HIGGS PETER (1929-2024)
La découverte du « mécanisme de Higgs »
Higgs aborde dans les années 1960 le domaine de la physique des particules élémentaires et s’intéresse à la description mathématique des symétries dans le cadre des théories quantiques qui pourraient décrire les interactions nucléaires. Le point de départ est un théorème démontré en 1961 par le théoricien britannique Jeffrey Goldstone (né en 1933) : dans le cadre de ces théories, respecter une symétrie « spontanément brisée » (c’est-à-dire uniquement brisée par la structure de l’état fondamental, appelé « vide ») impliquerait l’existence d’un boson de masse nulle. Le méson π, dont la masse est anormalement petite (7 fois moindre que celle du proton) apparaîtrait alors comme un « quasi-boson de Goldstone » associé à la symétrie chirale des interactions nucléaires fortes. Cette symétrie n’étant qu’approchée, le méson n’a pas une masse nulle. Le tour de force de Higgs est de déceler une lacune dans le raisonnement de Goldstone lorsque des champs de jauge, comme le champ électromagnétique, sont couplés au système physique : le boson acquiert alors naturellement une masse non nulle. En juillet et août 1964, Higgs dévoile ses résultats dans deux courts articles titrés « Symétries brisées, particules de masse nulle et champs de jauge » et « Symétries brisées et masses des bosons de jauge ». Comme il doit s’absenter pour quelques jours, il laisse une note sur le bureau d’un collègue qui doit bientôt revenir de vacances : « Cet été, j’ai eu la seule idée vraiment originale que j’aie jamais eue. » Ce mécanisme théorique, dénommé depuis lors « mécanisme de Higgs », est proposé de façon indépendante et quasi simultanément par les physiciens belges Robert Brout (1928-2011) et François Englert (né en 1932).

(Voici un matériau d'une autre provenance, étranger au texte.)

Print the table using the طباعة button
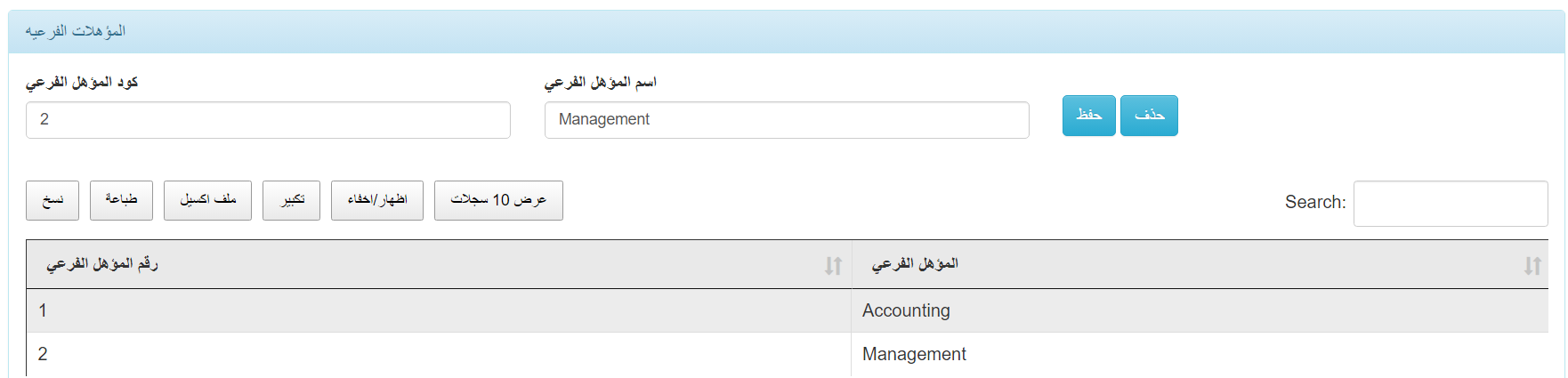1568x378 pixels. (x=121, y=200)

Alors que Higgs avait en tête la description des interactions fortes pour lesquelles son mécanisme ne s’applique pas, son résultat est utilisé avec succès dès 1967 par Steven Weinberg (1933-2021, Prix Nobel 1979 avec Sheldon Lee Glashow et Abdus Salam) dans la première tentative de description moderne des interactions nucléaires faibles, qui mènera à ce qu’il est convenu d’appeler le modèle standard des interactions fondamentales.

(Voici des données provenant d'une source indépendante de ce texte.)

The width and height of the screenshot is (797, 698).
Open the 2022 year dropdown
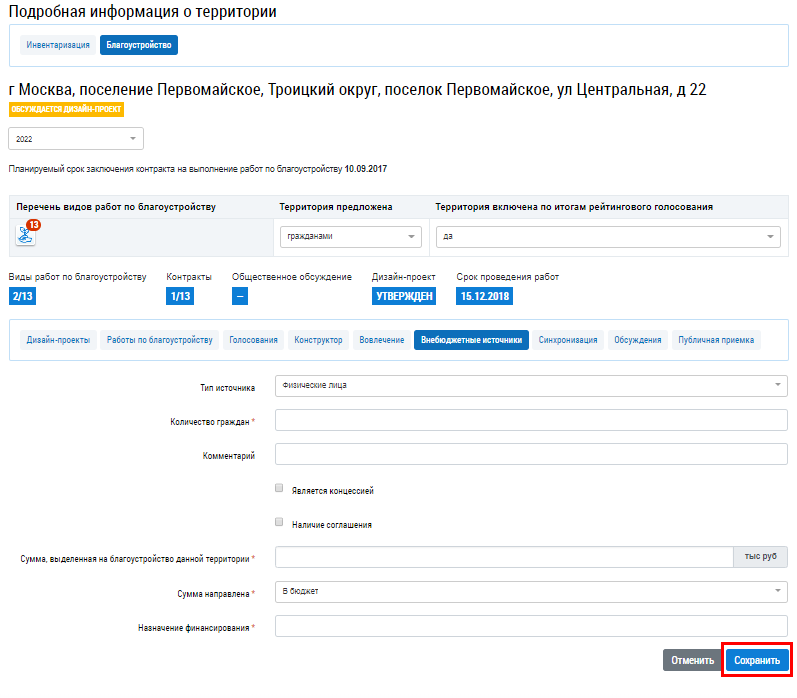point(76,139)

La signature expérimentale du mécanisme de Higgs est la nécessaire existence d’un boson de spin nul, couramment appelé « boson de Higgs », couplé à toutes les particules élémentaires (bosons de jauge W et Z, quarks et leptons) avec une intensité proportionnelle à leurs masses. La découverte, au Cern en 2012, d’une particule de masse 130 fois supérieure au proton, qui semble posséder ces caractéristiques, a donné au comité Nobel l’occasion de couronner Englert et Higgs en 2013. Les études expérimentales récentes ont conforté cette interprétation ; on s’interroge cependant s’il existe d’autres bosons de Higgs encore non identifiés, qui seraient associés à un modèle différent permettant de comprendre les énigmes (comme les masses non nulles des neutrinos, qui contredisent le « modèle standard ») qui restent attachées au monde des particules élémentaires.

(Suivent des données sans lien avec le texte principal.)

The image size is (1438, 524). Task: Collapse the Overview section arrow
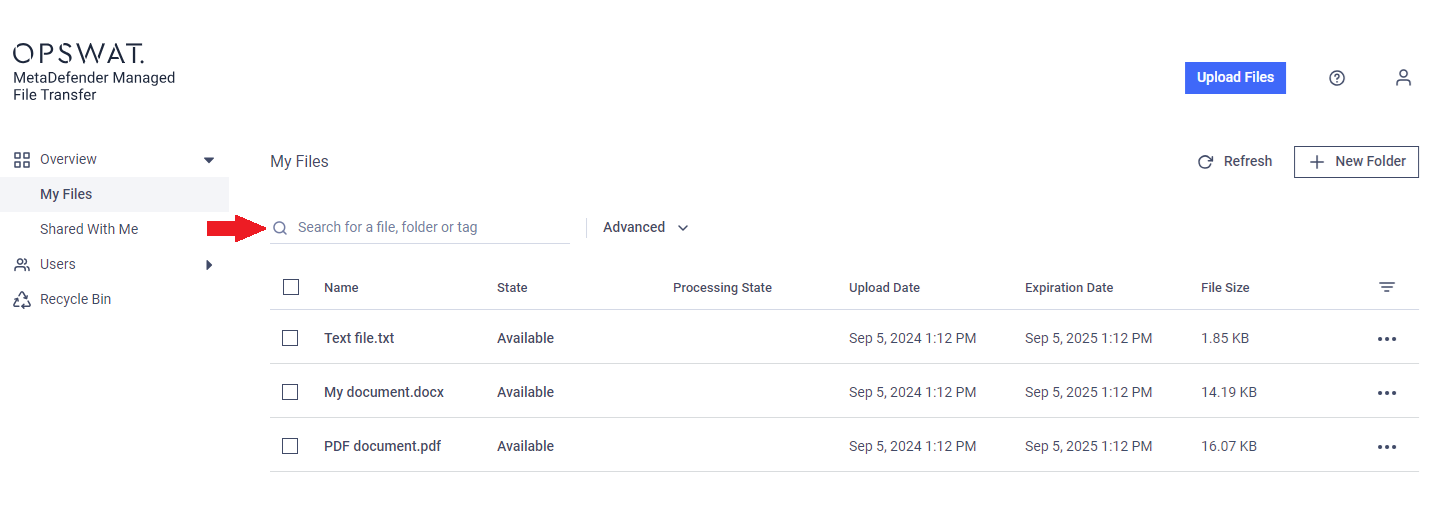click(209, 160)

Physicien discret au nombre de publications très restreint, Higgs a consacré après 1965 la plus grande part de ses activités professionnelles à l’enseignement. Il a répondu avec humilité et même timidité à l’octroi de la distinction enviée qu’est le prix Nobel, lui reprochant de l’empêcher de vivre aussi discrètement qu’il le désirait. Il s’est éteint le 8 avril 2024 à Édimbourg.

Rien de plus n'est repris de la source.